Turning to the alleged contract we find that appellant did not sign it, that she did not either expressly or impliedly promise to purchase the property, and that it does not appear whether the alleged sale was to be for cash or on time, and, if on time, whether a “down payment” was to be made, with the balance payable in deferred installments, or whether the entire “sale price” was to be paid in installments. Not having obligated herself to purchase the property, specific performance would not lie to compel her. The peculiarly distinctive feature of the equitable doctrine is, that the remedial right to specific performance must be mutual, and, inasmuch *456as the vendors could not specifically enforce the alleged contract against the appellant, under the rule (Moody v. Crane, supra), she cannot specifically enforce it against them.
It is complained that the trial court erred in sustaining respondents’ demurrer to appellant’s second amended complaint and in dismissing this suit, without granting appellant leave to amend. It is not error to sustain a demurrer and to dismiss a complaint without granting leave to amend, where, as here, the record fails to show that an application for leave to amend was made either before or after the making of the order sustaining the demurrer. (Chambers v. McCollum, 47 Ida. 74, 88, 272 Pac. 707; Davis v. Rite-Lite Sales Co., 8 Cal. (2d) 675, 67 Pac. (2d) 1039; Myers v. Metropolitan Trust Co. of Cal., 22 Cal. App. (2d) 284, 70 Pac. (2d) 992; Lorber v. Storrow, 22 Cal. App. (2d) 25, 70 Pac. (2d) 513.)

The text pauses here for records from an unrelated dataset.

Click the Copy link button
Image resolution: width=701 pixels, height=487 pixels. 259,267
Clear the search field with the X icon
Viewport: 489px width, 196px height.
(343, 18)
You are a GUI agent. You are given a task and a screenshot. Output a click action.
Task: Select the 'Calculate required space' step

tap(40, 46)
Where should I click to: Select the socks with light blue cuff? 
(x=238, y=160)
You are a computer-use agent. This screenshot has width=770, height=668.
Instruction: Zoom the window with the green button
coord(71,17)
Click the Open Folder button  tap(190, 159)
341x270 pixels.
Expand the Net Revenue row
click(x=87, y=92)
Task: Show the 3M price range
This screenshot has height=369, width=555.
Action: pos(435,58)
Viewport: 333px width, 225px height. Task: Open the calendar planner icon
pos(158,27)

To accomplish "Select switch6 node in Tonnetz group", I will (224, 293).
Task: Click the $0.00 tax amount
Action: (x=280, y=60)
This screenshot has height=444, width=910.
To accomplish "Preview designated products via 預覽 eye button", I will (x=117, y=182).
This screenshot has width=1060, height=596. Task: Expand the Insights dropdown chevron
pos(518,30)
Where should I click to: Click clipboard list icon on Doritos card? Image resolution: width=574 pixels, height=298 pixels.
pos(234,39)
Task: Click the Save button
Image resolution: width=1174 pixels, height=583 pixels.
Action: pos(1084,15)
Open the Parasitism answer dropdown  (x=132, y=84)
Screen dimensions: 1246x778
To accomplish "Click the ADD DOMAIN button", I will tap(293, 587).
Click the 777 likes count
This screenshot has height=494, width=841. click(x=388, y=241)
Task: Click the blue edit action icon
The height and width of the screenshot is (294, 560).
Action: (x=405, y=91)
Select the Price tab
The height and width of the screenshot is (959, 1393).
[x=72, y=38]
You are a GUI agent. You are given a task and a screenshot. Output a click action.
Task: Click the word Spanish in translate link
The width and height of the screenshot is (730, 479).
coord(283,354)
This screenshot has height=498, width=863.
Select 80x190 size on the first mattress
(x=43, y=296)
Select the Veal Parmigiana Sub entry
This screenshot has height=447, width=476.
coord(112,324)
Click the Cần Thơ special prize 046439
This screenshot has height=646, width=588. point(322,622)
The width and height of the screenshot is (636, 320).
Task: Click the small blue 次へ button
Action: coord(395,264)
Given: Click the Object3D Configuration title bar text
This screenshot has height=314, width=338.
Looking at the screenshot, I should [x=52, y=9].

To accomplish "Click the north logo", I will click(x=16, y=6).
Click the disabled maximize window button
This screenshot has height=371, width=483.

The alleged contract lacked mutuality of obligation and remedy; therefore, appellant’s amended complaint failed .to state sufficient facts to entitle her to the equitable remedy of specific performance, from which it follows that respondents’ general demurrer was properly sustained, and, no application for leave to amend having been made, it was proper to dismiss the suit.
Judgment affirmed with costs to respondents.
Morgan, C. J., and Ailshie and Budge, JJ., concur.
Givens, J., concurs in the conclusion reached.